Recommended ranges by goal — summary
Sedentary / no training 0.8 g/kg WHO/RDA minimum to prevent deficiency
General fitness (1–2×/week) 1.2–1.4 g/kg ACSM recommendation for light activity
Maintenance (3–4×/week) 1.6–1.8 g/kg ISSN position stand for active individuals
Muscle gain 1.6–2.2 g/kg Morton et al. plateau at ~1.62 g/kg; headroom for variability
Fat loss (caloric deficit) 2.0–2.4 g/kg Higher protein preserves lean mass during deficit
Competitive athlete / 2× per day 2.0–3.1 g/kg Upper range from Helms et al. 2014 for natural bodybuilding
Sources
  1. Morton RW, Murphy KT, McKellar SR, et al. A systematic review, meta-analysis and meta-regression of the effect of protein supplementation on resistance training-induced gains in muscle mass and strength in healthy adults. Br J Sports Med. 2018;52(6):376–384.
  2. Stokes T, Hector AJ, Morton RW, et al. Recent perspectives regarding the role of dietary protein for the promotion of muscle hypertrophy with resistance exercise training. Nutrients. 2018;10(2):180.
  3. Phillips SM, Van Loon LJ. Dietary protein for athletes: from requirements to optimum adaptation. J Sports Sci. 2011;29 Suppl 1:S29–38.
  4. Helms ER, Zinn C, Rowlands DS, et al. A systematic review of dietary protein during caloric restriction in resistance trained lean athletes: a case for higher intakes. Int J Sport Nutr Exerc Metab. 2014;24(2):127–138.
  5. Jäger R, Kerksick CM, Campbell BI, et al. International Society of Sports Nutrition position stand: protein and exercise. J Int Soc Sports Nutr. 2017;14:20.

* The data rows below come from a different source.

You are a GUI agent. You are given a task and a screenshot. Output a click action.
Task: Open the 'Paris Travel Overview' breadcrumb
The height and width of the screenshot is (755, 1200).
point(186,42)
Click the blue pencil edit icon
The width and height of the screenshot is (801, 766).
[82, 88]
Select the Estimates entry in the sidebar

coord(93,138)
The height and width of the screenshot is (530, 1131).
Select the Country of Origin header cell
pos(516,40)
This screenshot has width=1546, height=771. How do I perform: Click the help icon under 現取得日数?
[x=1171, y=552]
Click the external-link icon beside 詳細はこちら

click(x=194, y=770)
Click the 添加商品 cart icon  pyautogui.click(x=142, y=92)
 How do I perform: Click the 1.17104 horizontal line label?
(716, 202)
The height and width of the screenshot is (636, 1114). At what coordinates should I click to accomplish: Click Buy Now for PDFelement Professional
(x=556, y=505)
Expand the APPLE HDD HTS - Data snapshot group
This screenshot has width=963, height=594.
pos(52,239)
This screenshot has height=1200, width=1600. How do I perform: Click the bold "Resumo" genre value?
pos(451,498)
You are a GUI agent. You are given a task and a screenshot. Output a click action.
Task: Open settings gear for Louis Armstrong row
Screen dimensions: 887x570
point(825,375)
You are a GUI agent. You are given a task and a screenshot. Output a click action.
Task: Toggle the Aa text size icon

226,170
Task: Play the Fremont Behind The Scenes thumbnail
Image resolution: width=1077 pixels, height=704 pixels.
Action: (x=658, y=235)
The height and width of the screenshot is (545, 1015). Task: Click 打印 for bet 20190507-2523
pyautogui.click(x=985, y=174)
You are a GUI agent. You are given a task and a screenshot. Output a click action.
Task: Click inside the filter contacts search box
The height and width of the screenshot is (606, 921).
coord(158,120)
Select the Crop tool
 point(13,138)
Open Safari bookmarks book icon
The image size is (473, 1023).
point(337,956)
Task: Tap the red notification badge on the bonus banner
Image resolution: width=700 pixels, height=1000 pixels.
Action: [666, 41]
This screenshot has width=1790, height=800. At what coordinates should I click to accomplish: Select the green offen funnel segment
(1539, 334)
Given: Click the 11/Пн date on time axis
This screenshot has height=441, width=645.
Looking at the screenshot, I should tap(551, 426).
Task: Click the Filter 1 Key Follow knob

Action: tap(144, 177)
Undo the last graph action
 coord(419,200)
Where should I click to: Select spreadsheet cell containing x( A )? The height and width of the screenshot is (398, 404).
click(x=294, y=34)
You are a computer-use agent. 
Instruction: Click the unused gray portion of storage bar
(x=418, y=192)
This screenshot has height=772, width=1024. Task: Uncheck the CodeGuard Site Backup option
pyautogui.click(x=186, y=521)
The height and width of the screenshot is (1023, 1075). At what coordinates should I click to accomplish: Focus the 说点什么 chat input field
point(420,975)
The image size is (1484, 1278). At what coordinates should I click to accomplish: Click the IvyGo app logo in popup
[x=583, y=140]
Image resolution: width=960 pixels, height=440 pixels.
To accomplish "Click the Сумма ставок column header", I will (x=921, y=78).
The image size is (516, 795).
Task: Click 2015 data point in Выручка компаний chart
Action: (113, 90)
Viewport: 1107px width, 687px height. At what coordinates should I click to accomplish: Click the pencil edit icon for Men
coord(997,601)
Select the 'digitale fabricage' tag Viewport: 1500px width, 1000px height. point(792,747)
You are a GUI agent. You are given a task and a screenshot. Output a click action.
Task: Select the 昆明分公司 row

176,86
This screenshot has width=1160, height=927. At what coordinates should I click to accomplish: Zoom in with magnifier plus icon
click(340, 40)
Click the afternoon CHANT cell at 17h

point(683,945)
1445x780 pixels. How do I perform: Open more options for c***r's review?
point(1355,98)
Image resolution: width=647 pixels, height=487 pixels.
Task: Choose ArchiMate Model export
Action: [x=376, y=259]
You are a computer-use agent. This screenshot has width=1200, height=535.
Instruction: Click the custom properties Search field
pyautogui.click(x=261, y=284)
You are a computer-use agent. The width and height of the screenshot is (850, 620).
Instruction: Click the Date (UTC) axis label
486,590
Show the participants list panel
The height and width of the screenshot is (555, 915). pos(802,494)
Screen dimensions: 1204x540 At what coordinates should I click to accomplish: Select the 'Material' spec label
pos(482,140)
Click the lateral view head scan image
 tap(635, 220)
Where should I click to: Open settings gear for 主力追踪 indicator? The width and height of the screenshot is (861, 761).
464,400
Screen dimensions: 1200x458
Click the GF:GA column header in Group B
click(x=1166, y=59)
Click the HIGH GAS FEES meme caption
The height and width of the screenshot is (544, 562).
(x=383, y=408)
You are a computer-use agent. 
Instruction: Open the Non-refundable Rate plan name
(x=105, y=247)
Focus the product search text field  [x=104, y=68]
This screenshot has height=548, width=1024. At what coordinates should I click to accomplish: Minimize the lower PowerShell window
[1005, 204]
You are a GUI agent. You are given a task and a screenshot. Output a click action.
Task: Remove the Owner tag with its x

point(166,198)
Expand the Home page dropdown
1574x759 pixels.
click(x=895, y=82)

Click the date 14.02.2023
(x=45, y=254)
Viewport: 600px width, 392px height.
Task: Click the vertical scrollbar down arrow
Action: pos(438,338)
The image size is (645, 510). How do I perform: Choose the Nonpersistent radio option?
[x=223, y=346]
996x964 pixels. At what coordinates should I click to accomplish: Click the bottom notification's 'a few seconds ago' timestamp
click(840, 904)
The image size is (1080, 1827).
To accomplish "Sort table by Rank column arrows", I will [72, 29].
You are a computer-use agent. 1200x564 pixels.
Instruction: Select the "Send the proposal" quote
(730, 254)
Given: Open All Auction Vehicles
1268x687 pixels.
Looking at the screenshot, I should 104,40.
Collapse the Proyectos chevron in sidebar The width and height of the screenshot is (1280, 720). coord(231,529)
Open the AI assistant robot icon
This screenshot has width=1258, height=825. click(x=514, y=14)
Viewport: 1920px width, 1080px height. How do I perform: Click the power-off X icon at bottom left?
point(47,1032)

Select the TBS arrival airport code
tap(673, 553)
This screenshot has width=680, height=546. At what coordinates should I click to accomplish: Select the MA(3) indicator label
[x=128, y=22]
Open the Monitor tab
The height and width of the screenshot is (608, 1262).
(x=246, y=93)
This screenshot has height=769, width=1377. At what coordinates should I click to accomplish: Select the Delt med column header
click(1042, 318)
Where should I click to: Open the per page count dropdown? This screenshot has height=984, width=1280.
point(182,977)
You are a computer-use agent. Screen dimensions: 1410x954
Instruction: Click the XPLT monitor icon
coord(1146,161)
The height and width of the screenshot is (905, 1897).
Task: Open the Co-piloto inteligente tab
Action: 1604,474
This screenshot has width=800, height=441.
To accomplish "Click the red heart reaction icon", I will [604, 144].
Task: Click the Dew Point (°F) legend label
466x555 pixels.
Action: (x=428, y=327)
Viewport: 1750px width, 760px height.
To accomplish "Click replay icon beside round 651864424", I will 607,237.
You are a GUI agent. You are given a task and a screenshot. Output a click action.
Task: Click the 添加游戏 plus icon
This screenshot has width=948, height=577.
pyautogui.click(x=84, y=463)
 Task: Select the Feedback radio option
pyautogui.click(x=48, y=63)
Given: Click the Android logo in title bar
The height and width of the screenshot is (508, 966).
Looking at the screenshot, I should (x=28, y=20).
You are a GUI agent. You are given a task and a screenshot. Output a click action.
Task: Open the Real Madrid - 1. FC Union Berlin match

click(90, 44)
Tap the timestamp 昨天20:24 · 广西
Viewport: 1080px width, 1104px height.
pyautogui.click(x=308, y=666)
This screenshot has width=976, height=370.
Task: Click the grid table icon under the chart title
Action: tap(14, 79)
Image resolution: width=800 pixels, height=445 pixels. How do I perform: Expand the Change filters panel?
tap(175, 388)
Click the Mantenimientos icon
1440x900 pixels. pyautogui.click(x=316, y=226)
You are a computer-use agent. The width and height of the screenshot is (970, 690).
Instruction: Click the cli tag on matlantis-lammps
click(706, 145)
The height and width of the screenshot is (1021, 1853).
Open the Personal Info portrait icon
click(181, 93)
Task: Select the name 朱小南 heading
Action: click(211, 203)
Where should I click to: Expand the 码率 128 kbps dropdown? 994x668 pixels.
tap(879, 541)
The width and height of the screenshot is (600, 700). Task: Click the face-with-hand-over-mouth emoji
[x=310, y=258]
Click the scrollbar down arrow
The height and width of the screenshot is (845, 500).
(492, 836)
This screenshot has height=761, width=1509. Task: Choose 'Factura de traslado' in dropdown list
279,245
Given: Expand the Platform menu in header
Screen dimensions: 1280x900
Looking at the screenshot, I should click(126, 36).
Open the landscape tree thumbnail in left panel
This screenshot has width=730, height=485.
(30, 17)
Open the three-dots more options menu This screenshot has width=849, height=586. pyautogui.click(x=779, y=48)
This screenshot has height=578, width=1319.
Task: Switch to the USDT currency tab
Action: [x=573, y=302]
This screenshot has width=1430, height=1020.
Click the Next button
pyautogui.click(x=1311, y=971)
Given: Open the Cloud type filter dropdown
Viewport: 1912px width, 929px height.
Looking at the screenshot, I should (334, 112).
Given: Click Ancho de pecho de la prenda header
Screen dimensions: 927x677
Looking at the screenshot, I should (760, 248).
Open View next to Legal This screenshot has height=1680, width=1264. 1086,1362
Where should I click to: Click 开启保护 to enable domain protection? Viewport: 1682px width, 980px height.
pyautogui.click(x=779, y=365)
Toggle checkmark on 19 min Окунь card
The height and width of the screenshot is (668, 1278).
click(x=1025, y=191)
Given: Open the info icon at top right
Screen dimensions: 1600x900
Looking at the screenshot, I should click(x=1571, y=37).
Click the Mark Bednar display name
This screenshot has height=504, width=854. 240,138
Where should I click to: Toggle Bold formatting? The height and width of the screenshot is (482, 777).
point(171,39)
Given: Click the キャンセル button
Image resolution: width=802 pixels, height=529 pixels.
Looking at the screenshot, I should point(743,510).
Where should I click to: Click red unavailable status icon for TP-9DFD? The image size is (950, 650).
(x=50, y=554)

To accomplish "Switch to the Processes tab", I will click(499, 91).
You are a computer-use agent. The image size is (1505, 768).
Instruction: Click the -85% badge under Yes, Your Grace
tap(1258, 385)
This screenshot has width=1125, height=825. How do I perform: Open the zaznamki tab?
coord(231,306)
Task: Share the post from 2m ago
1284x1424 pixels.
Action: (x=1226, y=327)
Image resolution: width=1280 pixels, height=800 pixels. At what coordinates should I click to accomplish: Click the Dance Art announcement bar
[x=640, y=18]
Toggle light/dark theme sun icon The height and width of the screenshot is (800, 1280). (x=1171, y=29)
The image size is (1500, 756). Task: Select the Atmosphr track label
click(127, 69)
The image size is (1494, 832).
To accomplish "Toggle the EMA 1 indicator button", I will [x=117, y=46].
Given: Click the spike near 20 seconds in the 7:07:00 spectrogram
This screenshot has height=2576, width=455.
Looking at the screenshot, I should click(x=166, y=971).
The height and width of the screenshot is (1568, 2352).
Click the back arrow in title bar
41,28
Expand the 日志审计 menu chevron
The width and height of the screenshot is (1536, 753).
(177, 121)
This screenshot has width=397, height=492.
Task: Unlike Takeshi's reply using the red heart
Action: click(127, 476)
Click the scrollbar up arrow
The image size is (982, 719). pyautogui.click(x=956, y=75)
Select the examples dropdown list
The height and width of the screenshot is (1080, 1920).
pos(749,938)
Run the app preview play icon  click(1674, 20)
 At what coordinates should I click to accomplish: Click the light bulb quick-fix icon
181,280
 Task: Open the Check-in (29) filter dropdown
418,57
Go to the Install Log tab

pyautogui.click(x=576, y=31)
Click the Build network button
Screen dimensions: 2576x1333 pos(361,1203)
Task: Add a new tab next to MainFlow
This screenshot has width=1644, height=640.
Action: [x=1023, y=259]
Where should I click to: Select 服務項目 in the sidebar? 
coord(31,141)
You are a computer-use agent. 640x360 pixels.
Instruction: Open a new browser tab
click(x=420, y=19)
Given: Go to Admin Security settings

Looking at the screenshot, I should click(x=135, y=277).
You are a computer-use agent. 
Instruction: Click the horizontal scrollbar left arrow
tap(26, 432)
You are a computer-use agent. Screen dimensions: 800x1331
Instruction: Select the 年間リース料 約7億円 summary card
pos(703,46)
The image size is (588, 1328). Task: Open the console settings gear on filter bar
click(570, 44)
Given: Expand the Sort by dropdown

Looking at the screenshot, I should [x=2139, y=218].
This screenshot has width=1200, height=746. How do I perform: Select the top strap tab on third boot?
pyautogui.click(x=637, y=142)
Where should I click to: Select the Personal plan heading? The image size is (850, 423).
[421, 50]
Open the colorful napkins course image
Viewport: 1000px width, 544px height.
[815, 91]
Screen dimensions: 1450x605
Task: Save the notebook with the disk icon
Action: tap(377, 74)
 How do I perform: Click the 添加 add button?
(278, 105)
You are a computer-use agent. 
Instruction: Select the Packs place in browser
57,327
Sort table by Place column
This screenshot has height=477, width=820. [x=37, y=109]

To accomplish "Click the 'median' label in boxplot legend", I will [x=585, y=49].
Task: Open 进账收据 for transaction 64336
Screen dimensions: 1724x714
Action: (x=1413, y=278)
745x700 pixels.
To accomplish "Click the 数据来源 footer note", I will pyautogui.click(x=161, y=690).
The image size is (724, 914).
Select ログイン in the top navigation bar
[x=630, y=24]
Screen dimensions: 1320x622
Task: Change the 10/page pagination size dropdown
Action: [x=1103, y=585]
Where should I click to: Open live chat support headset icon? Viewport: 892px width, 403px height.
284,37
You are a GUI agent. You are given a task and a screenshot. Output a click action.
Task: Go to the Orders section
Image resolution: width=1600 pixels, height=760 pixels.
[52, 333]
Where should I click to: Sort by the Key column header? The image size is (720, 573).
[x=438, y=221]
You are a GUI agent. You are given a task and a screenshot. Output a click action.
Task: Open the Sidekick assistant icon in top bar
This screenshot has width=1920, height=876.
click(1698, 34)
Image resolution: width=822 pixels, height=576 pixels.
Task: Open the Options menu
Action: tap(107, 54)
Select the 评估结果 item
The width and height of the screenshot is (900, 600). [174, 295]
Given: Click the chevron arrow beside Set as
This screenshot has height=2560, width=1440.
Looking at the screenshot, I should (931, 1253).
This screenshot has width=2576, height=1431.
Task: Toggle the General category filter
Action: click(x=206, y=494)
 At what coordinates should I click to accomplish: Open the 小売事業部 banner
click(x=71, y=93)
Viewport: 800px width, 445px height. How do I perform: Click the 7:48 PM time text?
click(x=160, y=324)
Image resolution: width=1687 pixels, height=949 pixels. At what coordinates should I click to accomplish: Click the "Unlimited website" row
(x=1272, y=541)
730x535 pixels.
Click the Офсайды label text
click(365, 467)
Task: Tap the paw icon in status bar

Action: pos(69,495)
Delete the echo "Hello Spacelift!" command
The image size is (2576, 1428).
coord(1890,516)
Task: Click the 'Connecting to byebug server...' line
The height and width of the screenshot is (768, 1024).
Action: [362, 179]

Frequently Asked Questions

Can I eat too much protein?

For healthy individuals with normal kidney function, high protein intakes (up to 3.5 g/kg) appear safe in the research literature. However, protein above the effective ceiling (~1.6 g/kg for muscle gain) provides no additional anabolic benefit — excess protein is oxidised for energy. There is no benefit to eating more protein than your target, and very high intakes can crowd out carbohydrates needed for training performance.

Does protein timing matter?

Protein distribution matters more than total intake alone. Research supports consuming 20–40g of protein per meal across 4–5 meals for maximising muscle protein synthesis throughout the day. Post-workout protein (within 2 hours) contributes to muscle repair, but the "anabolic window" is wider than often claimed — total daily protein is the primary driver.

Should I include plant or animal protein?

Animal proteins (meat, dairy, eggs) are "complete" — they contain all essential amino acids in adequate proportions. Plant proteins are often lower in leucine (the key amino acid for triggering muscle protein synthesis) and may be less digestible. Plant-based athletes should eat toward the higher end of protein ranges and ideally combine complementary sources (e.g., rice and legumes) to cover the full amino acid profile.

What counts toward my protein target?

All protein sources count — whole foods, protein supplements, and protein in mixed foods. There is no metabolic difference between protein from chicken breast and from a protein shake. Supplements are convenient for hitting targets, not superior to food sources.

Do I need more protein as I get older?

Yes. Older adults (>60) experience "anabolic resistance" — a reduced muscle protein synthesis response per gram of dietary protein. The current evidence suggests that older adults should target 1.6–2.4 g/kg/day and ensure each meal contains at least 30–40g of protein to overcome this reduced sensitivity.